I have a slightly different take on this. Contrast is contrast, and it doesn't really matter whether the contrast is high or low: what matters is where the thick and thin fall relative to each other. There can always be room for experimentation, innovation, and freedom, oc fourse, but these things need careful craft as much as convention, tradition, and restraint do.
I do find Christian's Л a bit strange because so much weight is being added in the descending stroke, which then tapers out towards the upturned tip. The sag on the underside of these strokes is good (a lot of people make the turn into the terminal too sudden), but there's so much weight above it, and so little in the terminal. The logic of where the thin and thick fall doesn't change because the design is low contrast.
Be cautious of comparing Л and Я as 'related glyphs'. They can be related, but when that happens — more often in the lowercase and most often in italics — it is because the Я takes the contrast pattern of the Л, not the other way around.
There are other letters that could inform the features of Л and л. At the moment the terminal looks like the flipped Latin LC t, and alien to other key letters.
Also, I find that the right diagonal of Ucyr too heavy compared the Latin V and Y. And its tail could (not should) be informed by LC Latin y.
For example, I think that the first "Hockey Club" shape could be fine sometimes if crafted carefully, and with the consideration that it could be too close to letter П. If these things are taken into account, it could work, especially for geometry fonts (though I still prefer classic sloping variant). That shape is natural in handwriting, and if you would ask people in Serbia to write the letter in the sand (skeleton) most of them would probably draw a shape like that. Maybe the perception of the default is different in Russia, someone could comment.

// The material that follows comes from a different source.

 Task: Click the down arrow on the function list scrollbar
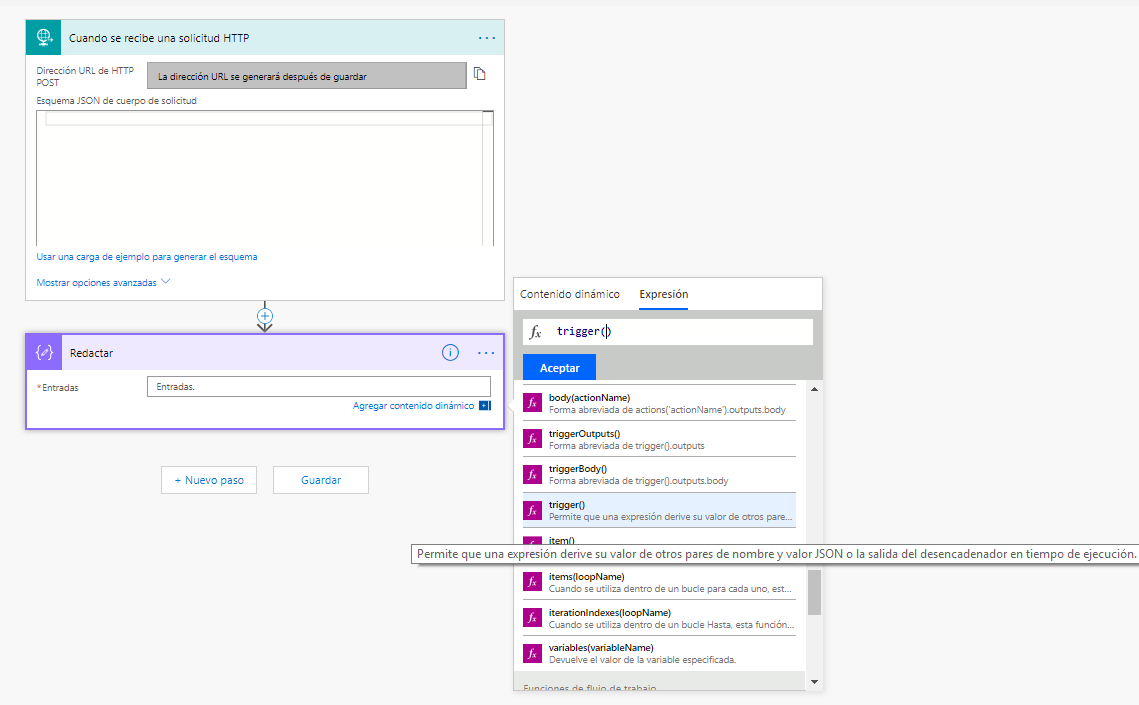tap(813, 682)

But this "Hockey Club" shape influenced my design, because I like to have left stroke of the Л starting with the straight segment.
I don't know what the /nine/ and /j/ are doing there
I like it this way
Consult with type designers with a native language that uses Cyrillic would be the easiest IMO. But the matter is not how you construct this or that letter but to have the eye to recognize which part is getting heavier, which one clogged, which one too anemic and so on. For example, I was taught as a greenhorn that I should push the top left oval of the Я a bit to the right. But when you realize that this is done to compensate for other parts and for it to not appear falling to the left, and that with a different shape different treatment should be used, you train yourself to do any national script. I used the same principles for Latin and Cyrillic that I used for Cherokee and I would use for Lao if I made Lao. Doing this, you also remember that sometimes a lettershape has to not only comply with basic rules, but also technicalities like interpolating the font or matching the Latin or some other script.
In the end, you are making functional art - it should feel, work and look good. This or that part can be discussed ad infinitum.